#### [Stored data entries]
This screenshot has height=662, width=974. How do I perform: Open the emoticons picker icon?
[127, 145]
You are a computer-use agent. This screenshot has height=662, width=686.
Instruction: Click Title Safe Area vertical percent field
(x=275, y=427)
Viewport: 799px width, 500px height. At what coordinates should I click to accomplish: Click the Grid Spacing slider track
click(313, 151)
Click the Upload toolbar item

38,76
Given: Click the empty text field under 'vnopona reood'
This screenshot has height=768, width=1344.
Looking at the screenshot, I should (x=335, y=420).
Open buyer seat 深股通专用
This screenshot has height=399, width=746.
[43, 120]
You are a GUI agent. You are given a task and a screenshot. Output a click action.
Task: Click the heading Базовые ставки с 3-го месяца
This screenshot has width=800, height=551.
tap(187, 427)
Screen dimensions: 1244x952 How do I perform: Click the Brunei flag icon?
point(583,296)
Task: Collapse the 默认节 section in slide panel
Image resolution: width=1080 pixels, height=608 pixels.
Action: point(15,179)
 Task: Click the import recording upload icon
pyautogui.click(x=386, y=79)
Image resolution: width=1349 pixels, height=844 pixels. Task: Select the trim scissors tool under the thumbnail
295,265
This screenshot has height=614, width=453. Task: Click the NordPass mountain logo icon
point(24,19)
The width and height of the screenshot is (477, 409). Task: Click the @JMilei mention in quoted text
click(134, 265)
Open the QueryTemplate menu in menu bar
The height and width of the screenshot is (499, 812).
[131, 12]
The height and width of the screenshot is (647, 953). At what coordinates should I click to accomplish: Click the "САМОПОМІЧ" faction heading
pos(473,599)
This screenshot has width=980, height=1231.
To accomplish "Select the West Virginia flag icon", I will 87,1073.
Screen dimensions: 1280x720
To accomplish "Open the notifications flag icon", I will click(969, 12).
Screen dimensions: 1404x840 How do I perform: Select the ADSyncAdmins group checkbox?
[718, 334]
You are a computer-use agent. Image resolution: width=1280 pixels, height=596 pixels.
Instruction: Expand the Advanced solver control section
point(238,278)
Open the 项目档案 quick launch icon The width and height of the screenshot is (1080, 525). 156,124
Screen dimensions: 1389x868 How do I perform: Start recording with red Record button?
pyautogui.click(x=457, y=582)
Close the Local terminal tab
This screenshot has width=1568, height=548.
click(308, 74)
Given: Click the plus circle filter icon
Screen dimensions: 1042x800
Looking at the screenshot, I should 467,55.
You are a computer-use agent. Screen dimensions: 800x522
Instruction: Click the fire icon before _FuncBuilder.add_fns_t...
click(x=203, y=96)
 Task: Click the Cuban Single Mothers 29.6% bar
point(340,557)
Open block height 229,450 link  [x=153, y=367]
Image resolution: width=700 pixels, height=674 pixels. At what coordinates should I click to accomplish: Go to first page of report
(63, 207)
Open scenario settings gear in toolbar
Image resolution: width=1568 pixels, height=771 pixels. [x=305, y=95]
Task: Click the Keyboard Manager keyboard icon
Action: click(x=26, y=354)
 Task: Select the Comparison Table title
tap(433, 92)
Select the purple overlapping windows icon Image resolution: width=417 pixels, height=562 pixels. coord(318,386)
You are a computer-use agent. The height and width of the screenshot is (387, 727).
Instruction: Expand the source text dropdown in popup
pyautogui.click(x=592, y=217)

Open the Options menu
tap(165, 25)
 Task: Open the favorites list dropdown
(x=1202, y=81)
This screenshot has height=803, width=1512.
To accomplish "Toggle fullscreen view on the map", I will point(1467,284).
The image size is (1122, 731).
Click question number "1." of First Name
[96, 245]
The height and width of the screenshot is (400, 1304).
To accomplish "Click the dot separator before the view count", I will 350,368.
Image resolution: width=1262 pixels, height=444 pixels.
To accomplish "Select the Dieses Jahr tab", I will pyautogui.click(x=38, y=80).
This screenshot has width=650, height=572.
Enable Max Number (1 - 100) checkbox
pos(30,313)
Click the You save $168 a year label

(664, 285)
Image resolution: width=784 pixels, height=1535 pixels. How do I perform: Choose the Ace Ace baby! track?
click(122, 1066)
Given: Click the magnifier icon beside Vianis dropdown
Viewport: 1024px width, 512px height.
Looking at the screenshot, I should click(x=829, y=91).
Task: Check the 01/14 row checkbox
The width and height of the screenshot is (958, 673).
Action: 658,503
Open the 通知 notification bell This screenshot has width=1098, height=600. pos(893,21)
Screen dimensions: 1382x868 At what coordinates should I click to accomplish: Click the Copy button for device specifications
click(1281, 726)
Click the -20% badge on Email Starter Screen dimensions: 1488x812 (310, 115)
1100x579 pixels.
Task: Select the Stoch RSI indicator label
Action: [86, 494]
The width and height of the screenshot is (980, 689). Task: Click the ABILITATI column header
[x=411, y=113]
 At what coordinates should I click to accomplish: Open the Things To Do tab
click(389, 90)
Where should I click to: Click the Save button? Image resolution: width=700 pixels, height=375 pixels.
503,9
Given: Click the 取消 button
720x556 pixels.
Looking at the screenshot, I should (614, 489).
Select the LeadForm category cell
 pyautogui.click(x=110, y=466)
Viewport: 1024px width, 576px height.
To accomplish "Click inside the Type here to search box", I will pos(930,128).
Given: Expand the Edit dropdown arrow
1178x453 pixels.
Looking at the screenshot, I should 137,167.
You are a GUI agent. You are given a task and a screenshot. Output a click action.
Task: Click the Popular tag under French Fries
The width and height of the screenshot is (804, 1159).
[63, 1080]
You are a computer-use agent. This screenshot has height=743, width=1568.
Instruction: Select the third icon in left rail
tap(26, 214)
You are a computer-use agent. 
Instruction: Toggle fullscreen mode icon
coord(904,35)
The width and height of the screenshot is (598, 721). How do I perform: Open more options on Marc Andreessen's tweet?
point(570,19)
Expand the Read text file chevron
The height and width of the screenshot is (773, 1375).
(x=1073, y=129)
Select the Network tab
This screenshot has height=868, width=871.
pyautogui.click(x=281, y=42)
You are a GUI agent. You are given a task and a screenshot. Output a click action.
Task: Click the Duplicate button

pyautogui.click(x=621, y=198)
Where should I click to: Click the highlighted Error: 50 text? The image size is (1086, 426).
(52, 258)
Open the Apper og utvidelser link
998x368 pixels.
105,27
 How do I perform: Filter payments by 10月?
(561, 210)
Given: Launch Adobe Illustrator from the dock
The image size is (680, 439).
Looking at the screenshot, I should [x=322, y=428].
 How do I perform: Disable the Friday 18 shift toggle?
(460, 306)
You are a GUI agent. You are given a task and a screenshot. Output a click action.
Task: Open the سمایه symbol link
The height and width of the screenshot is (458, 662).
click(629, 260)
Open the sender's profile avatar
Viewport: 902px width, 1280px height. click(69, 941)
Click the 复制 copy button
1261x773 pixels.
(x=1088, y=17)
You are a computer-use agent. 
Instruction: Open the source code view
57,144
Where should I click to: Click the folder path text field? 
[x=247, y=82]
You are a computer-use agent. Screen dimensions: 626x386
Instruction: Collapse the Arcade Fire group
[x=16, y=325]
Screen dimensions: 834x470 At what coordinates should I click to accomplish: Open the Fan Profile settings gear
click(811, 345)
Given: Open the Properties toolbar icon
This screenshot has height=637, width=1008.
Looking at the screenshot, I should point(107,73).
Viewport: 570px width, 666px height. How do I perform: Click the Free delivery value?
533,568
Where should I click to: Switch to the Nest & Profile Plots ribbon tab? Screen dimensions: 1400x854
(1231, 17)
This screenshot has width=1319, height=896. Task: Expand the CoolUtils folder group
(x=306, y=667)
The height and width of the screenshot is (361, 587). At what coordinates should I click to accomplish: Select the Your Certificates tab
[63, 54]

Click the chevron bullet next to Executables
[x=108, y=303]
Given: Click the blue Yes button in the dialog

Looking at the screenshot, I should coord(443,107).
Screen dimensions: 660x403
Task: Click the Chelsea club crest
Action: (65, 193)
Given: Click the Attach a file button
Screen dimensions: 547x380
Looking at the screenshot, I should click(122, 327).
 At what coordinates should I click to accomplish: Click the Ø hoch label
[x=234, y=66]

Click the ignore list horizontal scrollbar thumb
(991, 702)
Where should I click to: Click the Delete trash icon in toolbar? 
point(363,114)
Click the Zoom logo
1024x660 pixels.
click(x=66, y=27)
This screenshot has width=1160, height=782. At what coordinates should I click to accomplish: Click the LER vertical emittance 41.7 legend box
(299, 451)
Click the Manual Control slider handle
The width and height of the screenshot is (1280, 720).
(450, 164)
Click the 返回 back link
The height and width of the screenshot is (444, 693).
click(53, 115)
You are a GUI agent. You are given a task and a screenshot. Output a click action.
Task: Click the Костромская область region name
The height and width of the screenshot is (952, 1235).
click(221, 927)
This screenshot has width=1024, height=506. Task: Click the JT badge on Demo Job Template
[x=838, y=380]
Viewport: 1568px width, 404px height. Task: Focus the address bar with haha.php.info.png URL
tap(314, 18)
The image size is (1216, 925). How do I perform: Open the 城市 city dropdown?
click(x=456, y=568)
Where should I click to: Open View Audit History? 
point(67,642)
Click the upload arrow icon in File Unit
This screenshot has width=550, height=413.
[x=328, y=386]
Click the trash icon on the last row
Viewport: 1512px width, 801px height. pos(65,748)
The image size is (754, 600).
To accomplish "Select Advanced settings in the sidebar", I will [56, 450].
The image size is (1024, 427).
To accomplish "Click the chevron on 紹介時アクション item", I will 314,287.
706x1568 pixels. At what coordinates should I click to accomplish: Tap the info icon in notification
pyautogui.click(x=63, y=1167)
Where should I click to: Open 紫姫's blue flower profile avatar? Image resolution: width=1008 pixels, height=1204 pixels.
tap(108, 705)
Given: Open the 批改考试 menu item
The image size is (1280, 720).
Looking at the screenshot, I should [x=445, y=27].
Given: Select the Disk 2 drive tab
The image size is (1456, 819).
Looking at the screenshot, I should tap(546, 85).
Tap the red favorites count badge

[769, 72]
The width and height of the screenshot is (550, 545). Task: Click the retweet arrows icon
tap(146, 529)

#### [Task to complete]
All that should be written out is the stretch of lines above between the one holding "Task: Click the Cuban" and the one holding "This screenshot has height=803, width=1512.", inclusive, exactly as given.

#### [Solution]
 Task: Click the Cuban Single Mothers 29.6% bar
point(340,557)
Open block height 229,450 link  [x=153, y=367]
Image resolution: width=700 pixels, height=674 pixels. At what coordinates should I click to accomplish: Go to first page of report
(63, 207)
Open scenario settings gear in toolbar
Image resolution: width=1568 pixels, height=771 pixels. [x=305, y=95]
Task: Click the Keyboard Manager keyboard icon
Action: click(x=26, y=354)
 Task: Select the Comparison Table title
tap(433, 92)
Select the purple overlapping windows icon Image resolution: width=417 pixels, height=562 pixels. coord(318,386)
You are a computer-use agent. The height and width of the screenshot is (387, 727).
Instruction: Expand the source text dropdown in popup
pyautogui.click(x=592, y=217)

Open the Options menu
tap(165, 25)
 Task: Open the favorites list dropdown
(x=1202, y=81)
This screenshot has height=803, width=1512.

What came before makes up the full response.